Next, we tried to decipher the minimal region of CK1γ2 required for its interaction with IRS4. CK1γ2 contains several pivotal domains involved in its localization, substrate selectivity and kinase activity. Mutants with several N- and C-terminal CK1γ2 deletions were constructed, and were individually co-transfected with Flag-IRS4 and followed by subjection to the Co-IP assay. As shown in Figure S4, the amino acids 192-280 of CK1γ2 are its binding region for IRS4. Consistently, the fragment of 192-415 within CK1γ2 kept its interaction with IRS4 but failed to degrade IRS4 due to the lack of its kinase domain.

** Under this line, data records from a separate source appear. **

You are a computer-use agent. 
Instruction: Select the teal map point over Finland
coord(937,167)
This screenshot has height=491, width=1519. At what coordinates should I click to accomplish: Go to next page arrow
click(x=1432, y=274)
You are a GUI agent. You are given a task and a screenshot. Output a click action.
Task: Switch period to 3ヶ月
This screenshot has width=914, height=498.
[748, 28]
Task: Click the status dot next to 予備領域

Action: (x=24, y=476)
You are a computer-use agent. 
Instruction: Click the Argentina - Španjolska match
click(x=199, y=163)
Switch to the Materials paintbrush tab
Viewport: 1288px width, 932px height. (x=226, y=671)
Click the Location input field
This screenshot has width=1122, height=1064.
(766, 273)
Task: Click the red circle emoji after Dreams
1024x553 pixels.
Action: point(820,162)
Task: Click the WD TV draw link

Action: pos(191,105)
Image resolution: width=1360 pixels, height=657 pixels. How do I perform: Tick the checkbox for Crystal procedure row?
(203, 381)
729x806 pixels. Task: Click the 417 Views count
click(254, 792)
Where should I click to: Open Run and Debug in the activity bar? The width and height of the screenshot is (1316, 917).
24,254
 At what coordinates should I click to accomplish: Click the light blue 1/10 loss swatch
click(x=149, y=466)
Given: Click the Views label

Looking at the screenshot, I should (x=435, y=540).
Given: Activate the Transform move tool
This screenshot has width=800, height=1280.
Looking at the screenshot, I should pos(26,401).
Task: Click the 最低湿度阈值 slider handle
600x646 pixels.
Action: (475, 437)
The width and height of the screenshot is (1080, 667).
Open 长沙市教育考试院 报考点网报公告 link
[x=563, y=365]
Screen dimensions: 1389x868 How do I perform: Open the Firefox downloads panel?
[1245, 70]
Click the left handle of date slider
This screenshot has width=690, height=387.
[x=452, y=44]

Subsequently, we looked into the potential phosphorylation sites of IRS4 by CK1γ2 according to the typical consensus recognition motif of CK1 kinase family that is S/Tp-X-X-S/T, where X refers to any amino acid and the potential CK1 target site is underlined. Phosphorylation by the CK1 kinase family generally requires priming phosphorylation at the -3 position relative to their phosphorylation sites. Therefore, Ser859 may be likely phosphorylated by CK1 in IRS4, whereas Ser856 may be the priming site (Figure 2D). To confirm this speculation, HA-CK1γ2 was co-transfected with IRS4-WT or its mutants, IRS4-S856A, -S859A, or -S856A/S859A, in which the serine residues at positions 856 and/or 859 were replaced by alanine. The protein level of IRS4-WT, but not of its mutants IRS4-S856A, -S859A, or -S856A/S859A, was decreased by CK1γ2 (Figure 2E). Consistently, the half-life of IRS4-WT protein was shorter than that of its IRS4-S859A mutant (Figure 2F), while CK1γ2 knockdown by siRNA resulted in a longer half-life of the IRS4 protein (Figure 2G). Besides the most effective consensus motif S/Tp-X-X-S/T, CK1 family members also prefer acidic substrates in vitro, in particular those with acidic residues in the -3 position, e.g., D-X-X-S/T. Based on this information, we looked into other potential phosphorylation sites in IRS4, and found that S68, S804, T1042, and S1159 may be likely phosphorylated by CK1γ2. As shown in Figure S5, each one of IRS4-S68A, -S804A, -T1042A, -S1159A mutants was also down-regulated by HA-CK1γ2 in cells. Collectively, our results indicate that Ser859 of IRS4 may be the predominant phosphorylation site by CK1γ2 in cells.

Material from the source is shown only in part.